BBC journalist claims she was denied boarding on flight to United States over Iranian heritage.

A British journalist born in Iran is joining the voices criticizing American foreign policy, claiming she was denied entry into the United States over her heritage. The New York Times reports BBC Persian Service journalist Rana Rahimpour was blocked from her flight on January 19 under a recent change to the visa waiver program.

In December, changes to the U.S. visa waiver program were signed into law after clearing both the House of Representatives and Senate in less than two weeks. Under the new law, those who either hold citizenship in Iran, Iraq, Syria or Sudan or have visited the nations within the last five years must apply for a visa prior to entering the United States and cannot use the visa waiver program. The program also extends to those who hold dual citizenships.

Rahimpour was born in Iran but currently works for the BBC in London. Prior to her January 19 flight to the United States, the journalist says she contacted the U.S. embassy in London to make sure she could travel under the waiver program, but they could not confirm if the visa waiver policy changes had been implemented yet.

Believing the visa waiver program changes would not go into effect until April, Rahimpour continued with her trip. However, prior to boarding her flight, the journalist claimed on Twitter that she and three other British citizens, including her daughter, were blocked from the flight due to their Iranian heritage.

“To be treated differently from other British citizens because of my Iranian heritage is very distressing,” Rahimpour told the New York Times. “I can’t fathom how this helps U.S. security not to mention its image among the Iranian public.”

A post on the State Department website deferred changes to the visa waiver program to the Department of Homeland Security, which has not yet updated their website. Rahimpour is the second public figure to decry American immigration policies this year. Earlier in January, an Australian politician claimed she was “racially profiled” due to her Pakistani heritage.

[Photo: Facebook]

Comments are Closed.
weero January 24, 2016

She does have a British passport that gave her access to North American travel under earlier agreements. The US unilaterally reneged their part of the visa-free travel agreement. First with ESTA now with this. But the EU has no balls to push back against the US. Russia doesn't care, China only worries about business ... so the isolation spiral keeps turning without ever slowing down.

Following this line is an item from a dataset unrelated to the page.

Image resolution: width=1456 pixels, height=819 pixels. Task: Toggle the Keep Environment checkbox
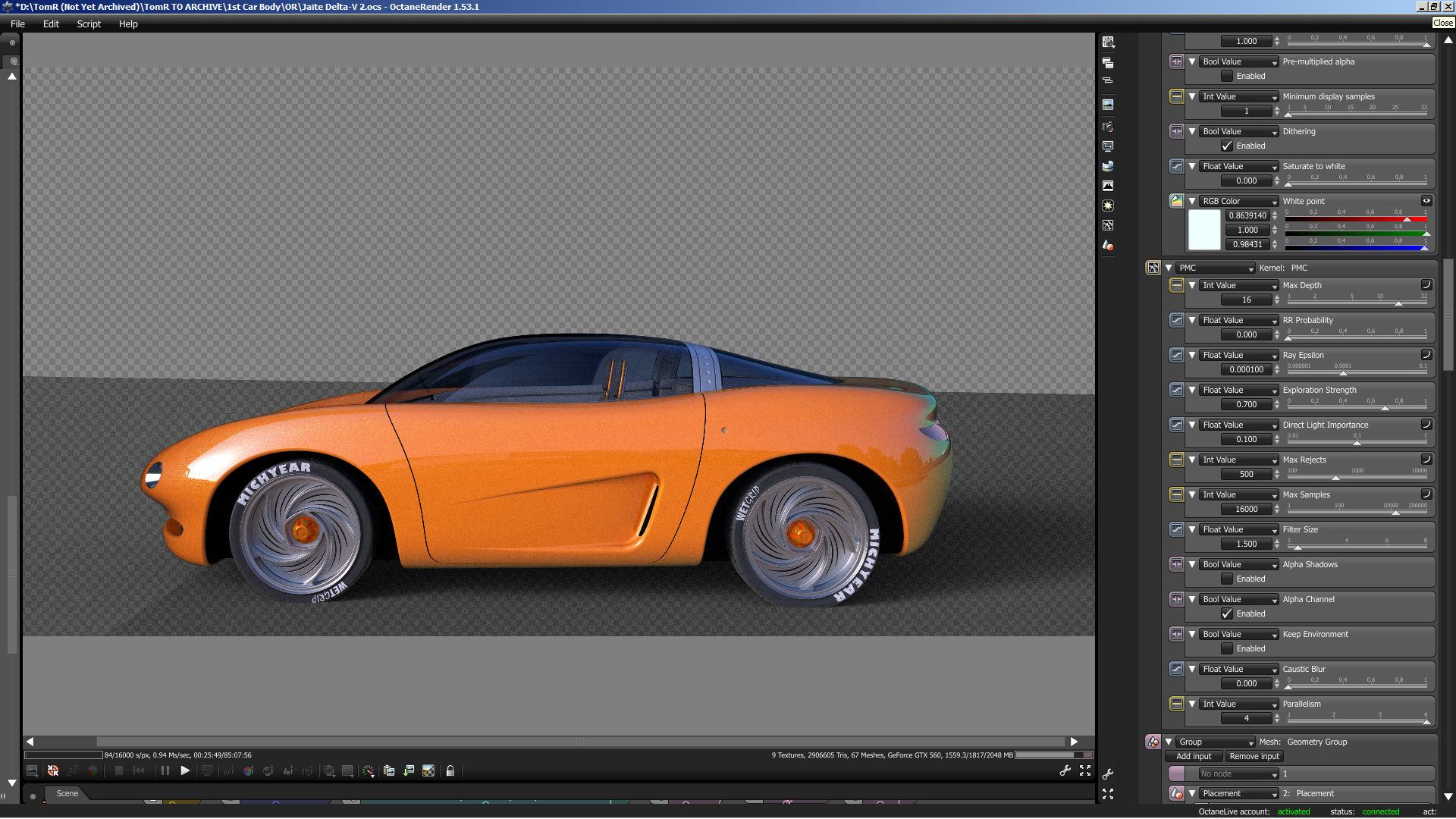(x=1227, y=648)
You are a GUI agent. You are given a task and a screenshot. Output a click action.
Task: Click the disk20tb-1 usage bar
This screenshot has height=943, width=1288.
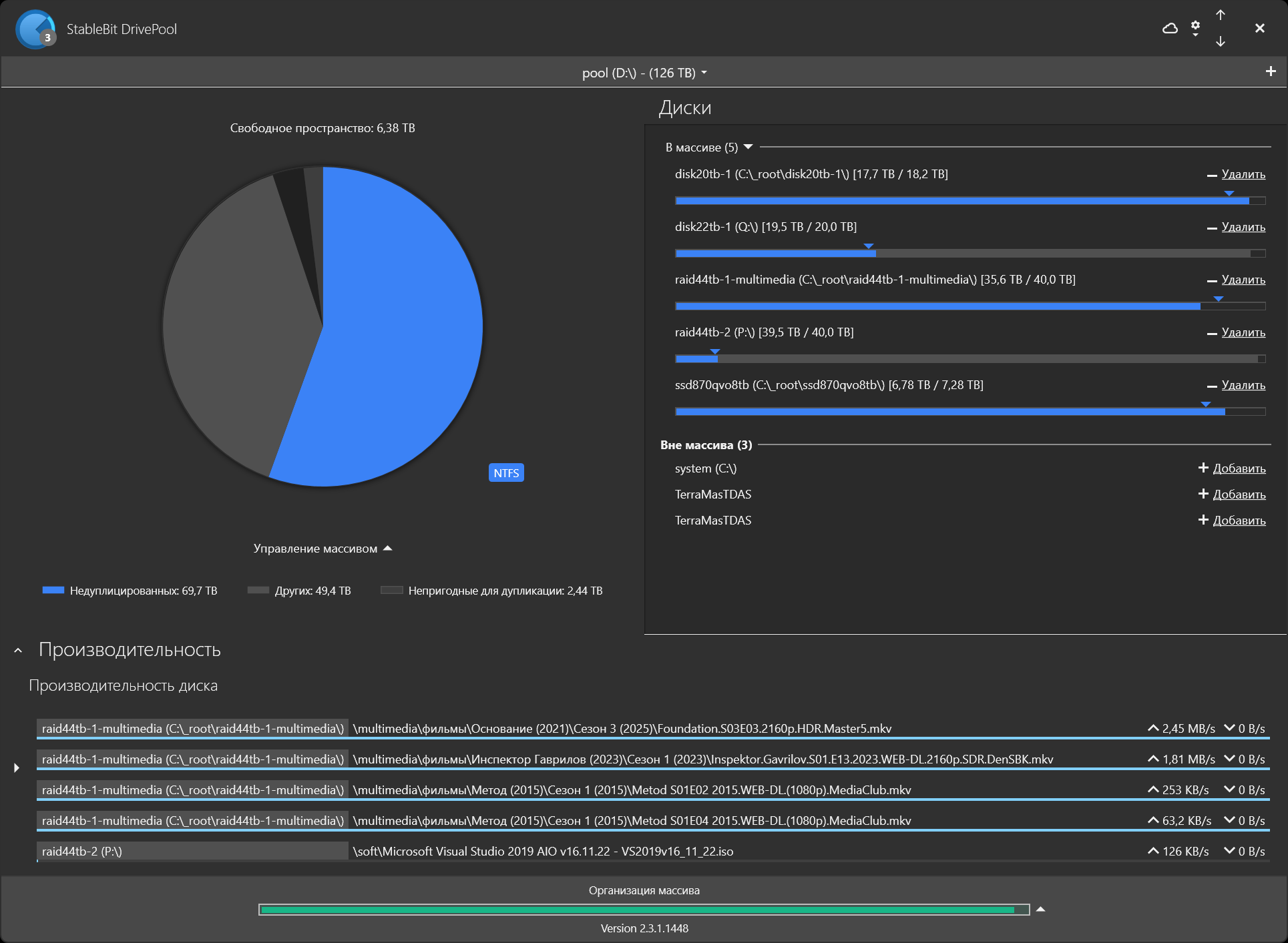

AlwaysFlyStar January 22, 2016

@KoKoBuddy, because America should obviously not be expected to be better than Middle Eastern countries?

alphaod January 22, 2016

I always go and get a visa, unless they tell me otherwise. Online is full of of misinformation.

KoKoBuddy January 22, 2016

This common sense policy gets people all riled up. But the fact that every Arab country bans entry to anyone who dared visit Israel (and has a stamp on their passport), meh, no biggie. Spare me the tears.

Lakeviewsteve January 22, 2016

Did I miss something? She still could have applied for a VISA to be on the safe side. This would have allowed for a proper background check before granting permission. If an American went to Iran without a visa they would probably be put in prison.